• What you need to do: Scan the records for lines with the word "computer", and copy every such line.

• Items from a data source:
•••••

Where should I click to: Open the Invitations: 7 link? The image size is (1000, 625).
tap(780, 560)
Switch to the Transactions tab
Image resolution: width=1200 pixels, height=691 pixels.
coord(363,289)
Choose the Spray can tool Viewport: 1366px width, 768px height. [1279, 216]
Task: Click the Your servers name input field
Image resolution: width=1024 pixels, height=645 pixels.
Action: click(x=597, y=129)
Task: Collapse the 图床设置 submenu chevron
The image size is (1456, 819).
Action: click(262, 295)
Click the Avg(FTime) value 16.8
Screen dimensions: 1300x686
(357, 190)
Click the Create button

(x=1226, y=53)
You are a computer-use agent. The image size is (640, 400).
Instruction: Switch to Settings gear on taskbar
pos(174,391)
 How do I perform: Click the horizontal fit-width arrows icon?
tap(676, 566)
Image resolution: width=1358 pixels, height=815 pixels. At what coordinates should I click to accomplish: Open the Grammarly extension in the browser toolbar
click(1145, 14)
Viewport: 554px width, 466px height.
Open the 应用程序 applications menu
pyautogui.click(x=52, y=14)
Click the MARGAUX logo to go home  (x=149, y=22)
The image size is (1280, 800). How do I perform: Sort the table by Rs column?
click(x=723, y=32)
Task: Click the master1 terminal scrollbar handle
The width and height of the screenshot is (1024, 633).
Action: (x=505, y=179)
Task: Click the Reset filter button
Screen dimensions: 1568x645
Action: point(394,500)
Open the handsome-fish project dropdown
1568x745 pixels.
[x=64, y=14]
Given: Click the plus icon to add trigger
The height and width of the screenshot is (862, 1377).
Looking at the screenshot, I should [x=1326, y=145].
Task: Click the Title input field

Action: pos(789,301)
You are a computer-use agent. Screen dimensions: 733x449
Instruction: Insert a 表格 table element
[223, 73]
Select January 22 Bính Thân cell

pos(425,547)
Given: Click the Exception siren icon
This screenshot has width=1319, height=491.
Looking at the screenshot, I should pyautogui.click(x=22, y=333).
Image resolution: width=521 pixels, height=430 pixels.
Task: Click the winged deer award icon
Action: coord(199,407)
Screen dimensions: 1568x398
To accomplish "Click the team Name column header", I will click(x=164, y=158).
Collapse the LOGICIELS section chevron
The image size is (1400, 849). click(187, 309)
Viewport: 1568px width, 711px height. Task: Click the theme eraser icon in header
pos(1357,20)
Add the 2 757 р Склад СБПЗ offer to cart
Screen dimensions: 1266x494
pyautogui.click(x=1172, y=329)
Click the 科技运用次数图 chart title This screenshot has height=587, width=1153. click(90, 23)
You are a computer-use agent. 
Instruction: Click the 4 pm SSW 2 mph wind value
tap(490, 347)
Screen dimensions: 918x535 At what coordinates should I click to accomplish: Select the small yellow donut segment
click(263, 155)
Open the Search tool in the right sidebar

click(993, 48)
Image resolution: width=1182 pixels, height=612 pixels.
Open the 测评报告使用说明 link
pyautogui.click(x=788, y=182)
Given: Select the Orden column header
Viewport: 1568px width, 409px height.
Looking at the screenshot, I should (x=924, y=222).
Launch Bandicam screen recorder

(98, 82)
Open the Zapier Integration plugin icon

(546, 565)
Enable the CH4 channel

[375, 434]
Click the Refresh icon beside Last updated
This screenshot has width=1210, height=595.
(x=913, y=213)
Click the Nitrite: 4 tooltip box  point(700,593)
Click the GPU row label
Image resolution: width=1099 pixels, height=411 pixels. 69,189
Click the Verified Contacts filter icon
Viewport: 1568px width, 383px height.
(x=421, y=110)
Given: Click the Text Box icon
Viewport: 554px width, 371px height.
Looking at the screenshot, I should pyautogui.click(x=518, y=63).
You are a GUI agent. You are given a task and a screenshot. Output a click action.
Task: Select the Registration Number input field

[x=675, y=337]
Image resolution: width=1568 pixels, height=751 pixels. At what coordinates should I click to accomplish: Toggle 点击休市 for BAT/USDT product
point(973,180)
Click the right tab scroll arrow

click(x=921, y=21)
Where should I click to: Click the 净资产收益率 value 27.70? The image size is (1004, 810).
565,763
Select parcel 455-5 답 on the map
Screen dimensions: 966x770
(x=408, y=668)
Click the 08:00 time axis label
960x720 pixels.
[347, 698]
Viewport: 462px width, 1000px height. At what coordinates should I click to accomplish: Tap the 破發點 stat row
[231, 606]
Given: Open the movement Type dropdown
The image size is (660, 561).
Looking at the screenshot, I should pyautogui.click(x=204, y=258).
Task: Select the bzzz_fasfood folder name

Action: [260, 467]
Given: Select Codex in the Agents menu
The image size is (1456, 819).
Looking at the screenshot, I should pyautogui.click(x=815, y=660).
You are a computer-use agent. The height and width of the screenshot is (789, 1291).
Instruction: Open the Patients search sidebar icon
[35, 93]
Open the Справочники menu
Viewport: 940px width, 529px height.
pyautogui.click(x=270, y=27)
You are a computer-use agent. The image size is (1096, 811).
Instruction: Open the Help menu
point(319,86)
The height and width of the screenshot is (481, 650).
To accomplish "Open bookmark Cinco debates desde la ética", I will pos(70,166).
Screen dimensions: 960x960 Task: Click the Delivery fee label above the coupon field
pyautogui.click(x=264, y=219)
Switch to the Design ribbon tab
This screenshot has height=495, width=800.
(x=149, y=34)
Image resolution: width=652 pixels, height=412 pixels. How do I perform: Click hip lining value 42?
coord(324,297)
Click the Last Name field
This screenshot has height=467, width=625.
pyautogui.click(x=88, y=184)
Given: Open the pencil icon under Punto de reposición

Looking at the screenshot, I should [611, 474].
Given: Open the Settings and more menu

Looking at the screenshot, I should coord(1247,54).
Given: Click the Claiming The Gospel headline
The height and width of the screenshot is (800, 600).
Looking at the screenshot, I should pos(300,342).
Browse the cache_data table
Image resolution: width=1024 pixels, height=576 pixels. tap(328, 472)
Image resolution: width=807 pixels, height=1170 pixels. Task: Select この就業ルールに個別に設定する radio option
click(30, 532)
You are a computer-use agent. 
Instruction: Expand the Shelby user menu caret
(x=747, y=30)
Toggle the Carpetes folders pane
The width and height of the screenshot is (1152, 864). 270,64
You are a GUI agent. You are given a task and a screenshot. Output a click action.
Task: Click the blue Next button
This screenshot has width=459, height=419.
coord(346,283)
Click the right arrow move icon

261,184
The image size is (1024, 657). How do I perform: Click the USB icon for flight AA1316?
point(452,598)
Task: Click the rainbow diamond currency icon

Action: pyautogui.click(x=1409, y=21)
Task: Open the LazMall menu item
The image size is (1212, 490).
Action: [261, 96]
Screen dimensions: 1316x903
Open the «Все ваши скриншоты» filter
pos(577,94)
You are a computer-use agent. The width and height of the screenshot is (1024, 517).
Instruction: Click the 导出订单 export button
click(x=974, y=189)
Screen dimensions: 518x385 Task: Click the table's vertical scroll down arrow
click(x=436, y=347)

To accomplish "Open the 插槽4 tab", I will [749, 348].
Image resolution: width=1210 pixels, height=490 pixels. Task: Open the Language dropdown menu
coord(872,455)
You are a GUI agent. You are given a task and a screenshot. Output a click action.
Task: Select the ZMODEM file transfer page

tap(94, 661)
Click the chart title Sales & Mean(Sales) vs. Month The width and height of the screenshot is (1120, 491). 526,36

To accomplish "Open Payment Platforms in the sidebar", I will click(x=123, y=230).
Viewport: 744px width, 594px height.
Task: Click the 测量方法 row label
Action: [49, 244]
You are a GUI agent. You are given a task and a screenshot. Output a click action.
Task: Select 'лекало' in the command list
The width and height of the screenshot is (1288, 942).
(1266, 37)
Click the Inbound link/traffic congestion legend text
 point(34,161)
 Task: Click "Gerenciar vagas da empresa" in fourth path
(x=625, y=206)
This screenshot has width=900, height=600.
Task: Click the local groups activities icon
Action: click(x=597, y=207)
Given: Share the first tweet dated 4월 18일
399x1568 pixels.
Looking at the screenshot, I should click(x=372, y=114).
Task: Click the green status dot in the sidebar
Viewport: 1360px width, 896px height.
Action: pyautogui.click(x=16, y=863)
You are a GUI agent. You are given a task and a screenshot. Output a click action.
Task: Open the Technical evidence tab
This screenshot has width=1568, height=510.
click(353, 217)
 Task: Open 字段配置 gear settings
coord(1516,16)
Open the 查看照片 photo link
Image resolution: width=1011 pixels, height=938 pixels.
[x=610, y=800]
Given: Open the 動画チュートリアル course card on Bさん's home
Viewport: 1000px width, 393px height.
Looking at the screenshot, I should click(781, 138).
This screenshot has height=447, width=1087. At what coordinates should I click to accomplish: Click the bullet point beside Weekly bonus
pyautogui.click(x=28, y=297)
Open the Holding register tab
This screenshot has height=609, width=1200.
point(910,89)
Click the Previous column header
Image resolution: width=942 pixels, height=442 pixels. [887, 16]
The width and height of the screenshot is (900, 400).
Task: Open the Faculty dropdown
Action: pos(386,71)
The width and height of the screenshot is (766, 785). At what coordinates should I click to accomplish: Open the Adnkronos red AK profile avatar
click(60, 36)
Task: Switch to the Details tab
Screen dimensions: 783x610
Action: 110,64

•••••

• Solution for this task:
You are a computer-use agent. The image size is (640, 400).
You are a computer-use agent. Screen dimensions: 733x449
You are a computer-use agent. 
You are a computer-use agent. The height and width of the screenshot is (789, 1291).
You are a computer-use agent. The image size is (1096, 811).
You are a computer-use agent. 
You are a computer-use agent. The width and height of the screenshot is (1024, 517).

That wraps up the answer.